**GIVEN EXERCISE:**
Copy out the lines below word for word, leaving out the pictures.

**TASK MATERIAL:**
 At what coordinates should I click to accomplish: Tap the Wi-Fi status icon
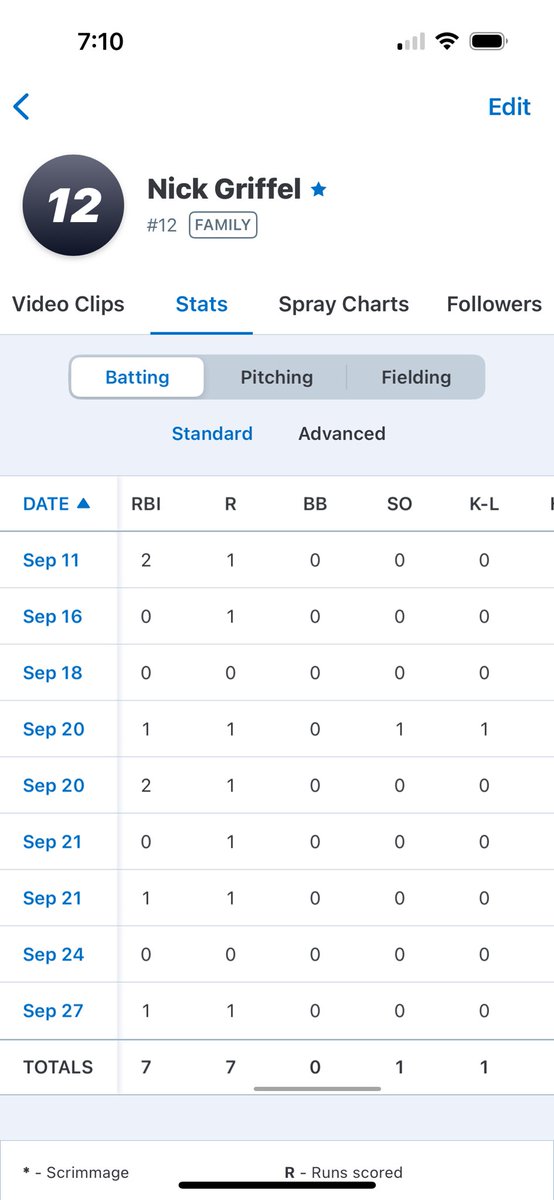[446, 41]
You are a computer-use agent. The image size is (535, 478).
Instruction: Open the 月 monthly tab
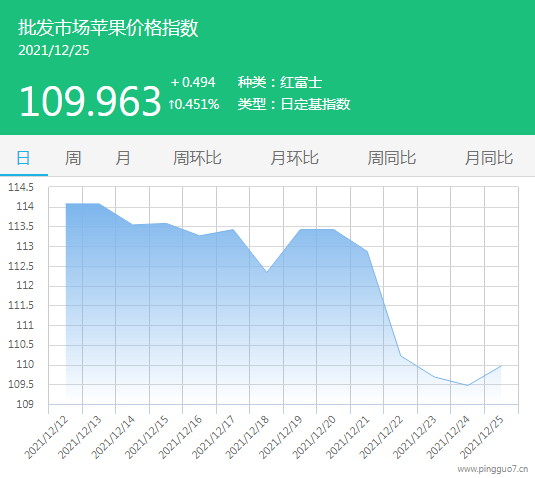pyautogui.click(x=123, y=158)
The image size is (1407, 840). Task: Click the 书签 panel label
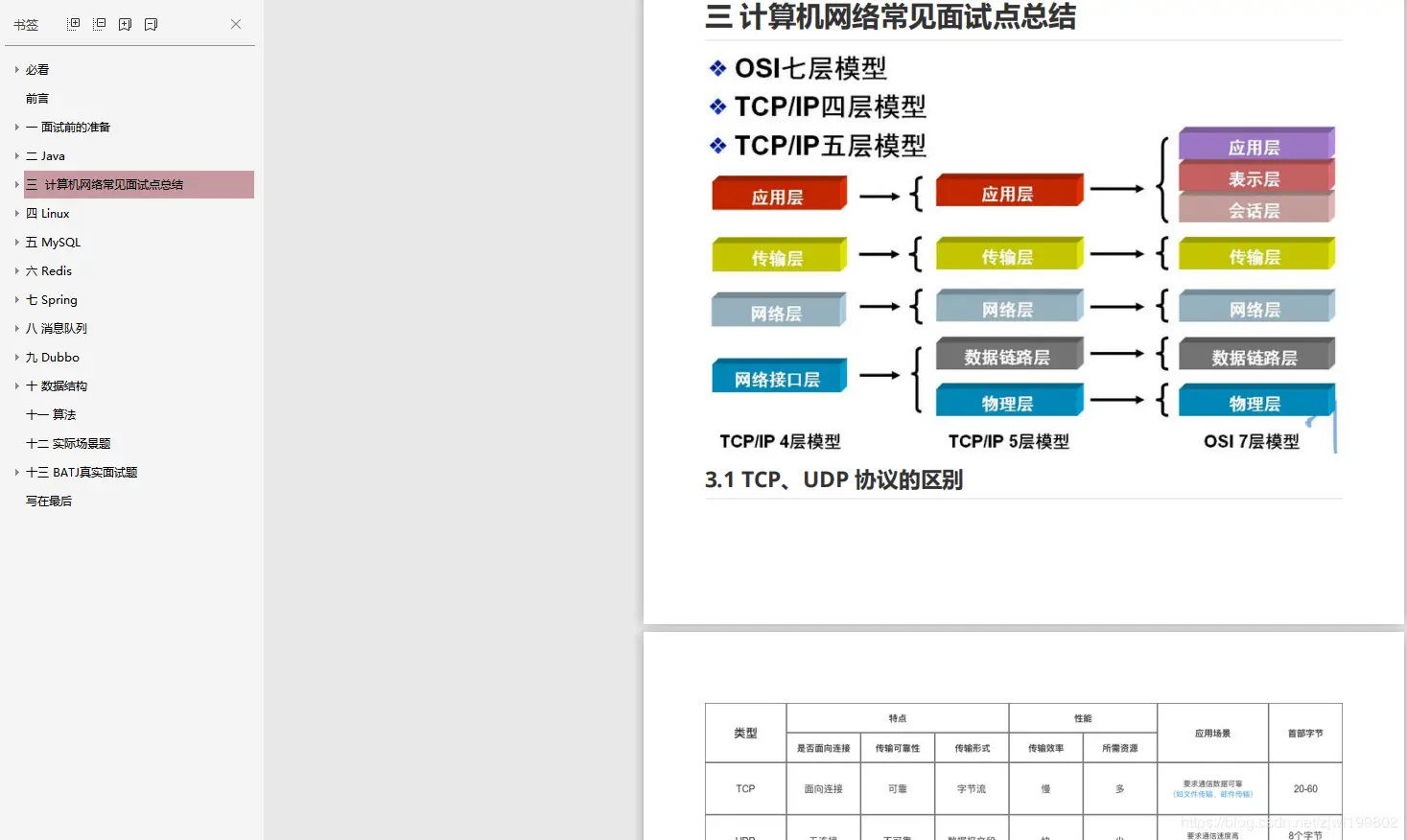pyautogui.click(x=26, y=24)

**EXERCISE RESPONSE:**
 At what coordinates should I click to accomplish: Tap the Wi-Fi status icon
[446, 41]
You are a computer-use agent. The image size is (535, 478).
Instruction: Open the 月 monthly tab
pyautogui.click(x=123, y=158)
The image size is (1407, 840). Task: Click the 书签 panel label
pyautogui.click(x=26, y=24)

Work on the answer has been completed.